__WHAT THE TASK ASKS__
Copy the lines of the listing below word for word, from the line with "At what (x,y)" up to and including the line with "Looking at the", and leave out the pictures.

__SUPPLIED INFORMATION__
:::
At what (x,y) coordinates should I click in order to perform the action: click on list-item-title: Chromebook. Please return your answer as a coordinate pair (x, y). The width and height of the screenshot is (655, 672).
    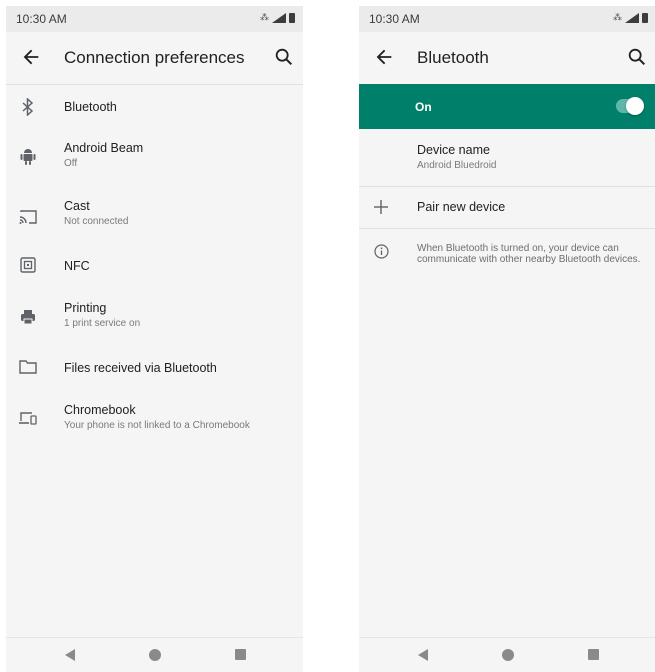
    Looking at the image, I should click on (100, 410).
:::
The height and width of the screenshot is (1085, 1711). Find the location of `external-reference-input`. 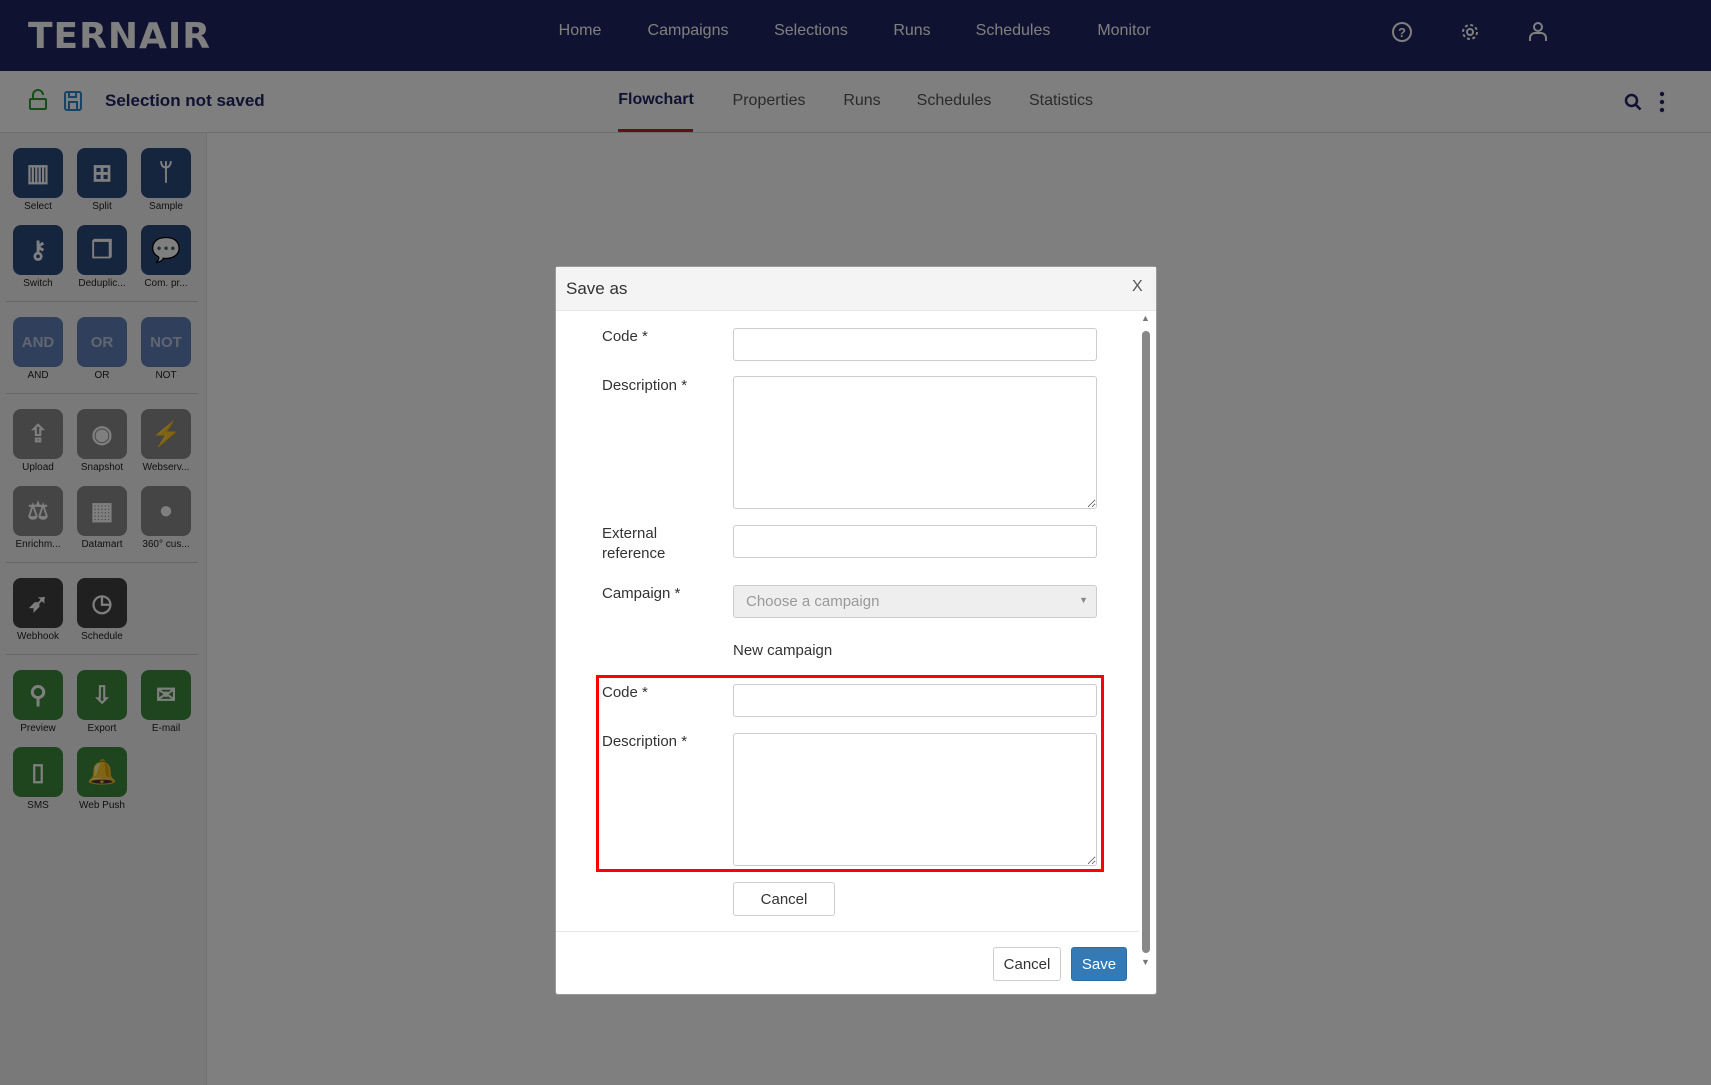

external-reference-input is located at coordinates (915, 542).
:::
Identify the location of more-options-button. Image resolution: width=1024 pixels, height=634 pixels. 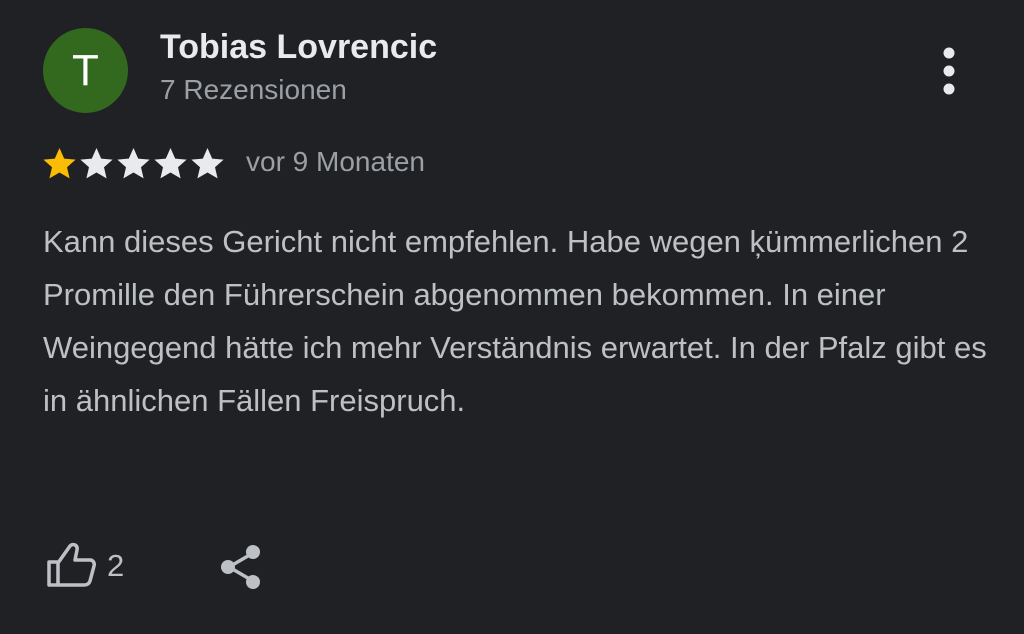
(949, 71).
:::
__YOUR RESPONSE__
At what (x,y) coordinates should I click in order to perform the action: click on list-item-title: Chromebook. Please return your answer as a coordinate pair (x, y). The width and height of the screenshot is (655, 672).
    Looking at the image, I should click on (100, 410).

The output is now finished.